**Your objective**
The line containing "This screenshot has width=1323, height=649." marks where to begin. Write out that line and every line after it exactly, through the last line below.

**Available data**
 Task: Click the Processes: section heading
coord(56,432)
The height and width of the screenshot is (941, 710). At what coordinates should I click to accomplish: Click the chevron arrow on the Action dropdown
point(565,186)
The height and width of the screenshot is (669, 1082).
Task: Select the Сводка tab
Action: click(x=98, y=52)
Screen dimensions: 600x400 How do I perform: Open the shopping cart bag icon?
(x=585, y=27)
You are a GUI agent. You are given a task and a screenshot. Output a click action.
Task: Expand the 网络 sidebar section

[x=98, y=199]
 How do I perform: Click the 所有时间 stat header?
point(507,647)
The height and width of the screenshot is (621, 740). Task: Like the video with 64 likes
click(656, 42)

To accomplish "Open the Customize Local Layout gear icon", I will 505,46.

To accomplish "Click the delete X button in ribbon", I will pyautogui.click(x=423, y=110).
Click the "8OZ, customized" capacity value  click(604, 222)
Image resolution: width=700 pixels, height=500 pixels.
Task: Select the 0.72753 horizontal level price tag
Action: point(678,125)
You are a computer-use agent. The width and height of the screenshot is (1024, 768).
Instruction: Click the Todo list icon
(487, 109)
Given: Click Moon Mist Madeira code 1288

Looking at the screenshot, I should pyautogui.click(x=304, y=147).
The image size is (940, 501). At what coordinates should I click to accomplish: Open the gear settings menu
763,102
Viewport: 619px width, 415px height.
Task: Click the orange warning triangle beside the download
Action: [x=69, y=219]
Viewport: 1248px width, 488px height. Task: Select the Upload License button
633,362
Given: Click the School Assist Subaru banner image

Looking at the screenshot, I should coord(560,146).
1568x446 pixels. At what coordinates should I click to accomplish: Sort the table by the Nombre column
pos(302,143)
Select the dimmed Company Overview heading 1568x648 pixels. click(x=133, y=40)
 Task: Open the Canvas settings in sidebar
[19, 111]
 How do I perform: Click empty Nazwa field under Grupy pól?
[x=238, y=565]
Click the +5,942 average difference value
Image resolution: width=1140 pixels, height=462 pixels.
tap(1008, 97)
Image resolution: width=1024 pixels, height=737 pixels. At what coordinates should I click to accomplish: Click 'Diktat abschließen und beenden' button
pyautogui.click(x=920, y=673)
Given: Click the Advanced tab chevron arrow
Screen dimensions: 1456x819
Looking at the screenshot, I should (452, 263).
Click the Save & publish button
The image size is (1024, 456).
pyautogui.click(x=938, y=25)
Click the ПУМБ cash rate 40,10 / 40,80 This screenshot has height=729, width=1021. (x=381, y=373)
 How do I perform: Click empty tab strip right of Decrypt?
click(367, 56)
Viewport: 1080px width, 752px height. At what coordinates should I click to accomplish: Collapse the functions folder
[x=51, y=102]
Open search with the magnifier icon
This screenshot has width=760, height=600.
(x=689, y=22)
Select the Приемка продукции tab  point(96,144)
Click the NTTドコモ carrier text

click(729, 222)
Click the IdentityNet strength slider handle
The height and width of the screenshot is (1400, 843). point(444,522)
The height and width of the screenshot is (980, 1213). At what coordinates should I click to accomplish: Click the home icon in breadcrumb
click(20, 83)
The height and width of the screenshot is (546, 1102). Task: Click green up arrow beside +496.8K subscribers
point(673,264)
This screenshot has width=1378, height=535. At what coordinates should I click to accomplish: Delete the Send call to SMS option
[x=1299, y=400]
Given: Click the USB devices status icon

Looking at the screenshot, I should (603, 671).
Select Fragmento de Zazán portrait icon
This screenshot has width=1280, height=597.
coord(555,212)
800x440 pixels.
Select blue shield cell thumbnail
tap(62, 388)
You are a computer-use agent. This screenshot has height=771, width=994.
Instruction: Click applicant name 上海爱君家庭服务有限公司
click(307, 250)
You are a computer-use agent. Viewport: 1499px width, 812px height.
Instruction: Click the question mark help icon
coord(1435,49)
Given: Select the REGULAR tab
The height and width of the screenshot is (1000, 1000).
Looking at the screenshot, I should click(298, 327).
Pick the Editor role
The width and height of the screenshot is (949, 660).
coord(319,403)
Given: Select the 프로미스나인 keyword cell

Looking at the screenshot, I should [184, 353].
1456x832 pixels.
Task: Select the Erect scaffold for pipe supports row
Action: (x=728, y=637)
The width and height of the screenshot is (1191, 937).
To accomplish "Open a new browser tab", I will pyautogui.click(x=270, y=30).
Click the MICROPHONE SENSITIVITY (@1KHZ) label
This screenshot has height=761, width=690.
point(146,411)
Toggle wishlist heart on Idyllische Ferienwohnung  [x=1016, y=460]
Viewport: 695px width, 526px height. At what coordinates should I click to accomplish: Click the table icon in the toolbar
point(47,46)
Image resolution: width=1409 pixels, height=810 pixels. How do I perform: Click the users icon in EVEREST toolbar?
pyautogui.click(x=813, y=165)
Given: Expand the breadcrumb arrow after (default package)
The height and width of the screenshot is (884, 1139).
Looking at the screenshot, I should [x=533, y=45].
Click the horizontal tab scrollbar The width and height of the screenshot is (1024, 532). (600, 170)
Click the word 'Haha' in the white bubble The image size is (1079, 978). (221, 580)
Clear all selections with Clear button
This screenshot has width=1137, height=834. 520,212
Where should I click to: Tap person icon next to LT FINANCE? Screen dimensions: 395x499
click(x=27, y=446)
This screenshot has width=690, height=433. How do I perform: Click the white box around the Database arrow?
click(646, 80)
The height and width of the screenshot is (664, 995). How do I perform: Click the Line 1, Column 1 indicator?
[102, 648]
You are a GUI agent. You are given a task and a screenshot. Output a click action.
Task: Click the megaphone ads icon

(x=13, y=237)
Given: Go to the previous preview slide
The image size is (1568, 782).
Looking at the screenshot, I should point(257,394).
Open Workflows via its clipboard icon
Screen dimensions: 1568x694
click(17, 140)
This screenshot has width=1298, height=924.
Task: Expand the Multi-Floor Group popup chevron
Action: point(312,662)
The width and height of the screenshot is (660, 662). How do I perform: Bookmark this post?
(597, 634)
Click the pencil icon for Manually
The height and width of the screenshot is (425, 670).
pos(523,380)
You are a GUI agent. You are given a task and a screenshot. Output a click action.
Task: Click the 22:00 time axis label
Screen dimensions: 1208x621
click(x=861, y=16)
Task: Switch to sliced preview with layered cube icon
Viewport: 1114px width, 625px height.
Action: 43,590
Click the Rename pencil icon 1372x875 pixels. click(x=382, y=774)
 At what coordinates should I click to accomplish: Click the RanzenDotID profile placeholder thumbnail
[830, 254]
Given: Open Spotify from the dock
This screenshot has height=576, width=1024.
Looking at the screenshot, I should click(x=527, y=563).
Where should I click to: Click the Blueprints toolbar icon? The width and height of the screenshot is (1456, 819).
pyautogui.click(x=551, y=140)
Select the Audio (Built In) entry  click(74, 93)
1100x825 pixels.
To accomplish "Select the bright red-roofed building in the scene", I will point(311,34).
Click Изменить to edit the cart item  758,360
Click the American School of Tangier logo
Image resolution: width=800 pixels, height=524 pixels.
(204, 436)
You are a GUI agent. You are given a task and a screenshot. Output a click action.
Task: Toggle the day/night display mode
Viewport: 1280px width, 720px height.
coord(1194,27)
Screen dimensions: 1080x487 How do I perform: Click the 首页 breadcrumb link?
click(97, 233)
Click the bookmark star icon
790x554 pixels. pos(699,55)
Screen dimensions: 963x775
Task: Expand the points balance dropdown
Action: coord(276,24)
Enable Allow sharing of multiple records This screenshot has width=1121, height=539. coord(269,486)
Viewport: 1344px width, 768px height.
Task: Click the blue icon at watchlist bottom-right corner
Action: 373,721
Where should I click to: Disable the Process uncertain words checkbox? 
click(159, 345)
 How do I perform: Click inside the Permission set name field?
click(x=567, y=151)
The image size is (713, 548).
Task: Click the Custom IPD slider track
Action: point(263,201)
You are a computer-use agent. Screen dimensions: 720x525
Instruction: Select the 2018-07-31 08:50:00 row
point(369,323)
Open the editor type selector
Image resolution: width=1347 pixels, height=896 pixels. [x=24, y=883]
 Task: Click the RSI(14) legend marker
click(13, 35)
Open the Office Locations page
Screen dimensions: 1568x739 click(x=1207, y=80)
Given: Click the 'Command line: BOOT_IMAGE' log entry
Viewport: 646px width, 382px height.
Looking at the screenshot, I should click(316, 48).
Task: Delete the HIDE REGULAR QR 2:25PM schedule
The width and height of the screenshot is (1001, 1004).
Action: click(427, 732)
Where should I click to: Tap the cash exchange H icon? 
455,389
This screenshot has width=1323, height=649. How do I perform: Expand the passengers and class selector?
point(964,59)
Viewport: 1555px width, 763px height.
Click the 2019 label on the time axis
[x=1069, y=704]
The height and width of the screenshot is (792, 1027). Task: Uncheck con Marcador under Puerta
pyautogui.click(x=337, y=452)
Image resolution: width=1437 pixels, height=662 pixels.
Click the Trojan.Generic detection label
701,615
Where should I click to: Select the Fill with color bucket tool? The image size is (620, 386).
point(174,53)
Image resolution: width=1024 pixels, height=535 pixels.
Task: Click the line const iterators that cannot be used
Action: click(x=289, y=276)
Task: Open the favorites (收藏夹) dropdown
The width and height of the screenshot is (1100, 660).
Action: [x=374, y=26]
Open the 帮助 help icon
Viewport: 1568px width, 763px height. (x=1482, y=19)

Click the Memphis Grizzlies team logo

**Response below**
This screenshot has width=1323, height=649. How do I perform: Expand the passengers and class selector?
point(964,59)
Viewport: 1555px width, 763px height.
Click the 2019 label on the time axis
[x=1069, y=704]
The height and width of the screenshot is (792, 1027). Task: Uncheck con Marcador under Puerta
pyautogui.click(x=337, y=452)
Image resolution: width=1437 pixels, height=662 pixels.
Click the Trojan.Generic detection label
701,615
Where should I click to: Select the Fill with color bucket tool? The image size is (620, 386).
point(174,53)
Image resolution: width=1024 pixels, height=535 pixels.
Task: Click the line const iterators that cannot be used
Action: click(x=289, y=276)
Task: Open the favorites (收藏夹) dropdown
The width and height of the screenshot is (1100, 660).
Action: [x=374, y=26]
Open the 帮助 help icon
Viewport: 1568px width, 763px height. (x=1482, y=19)

Click the Memphis Grizzlies team logo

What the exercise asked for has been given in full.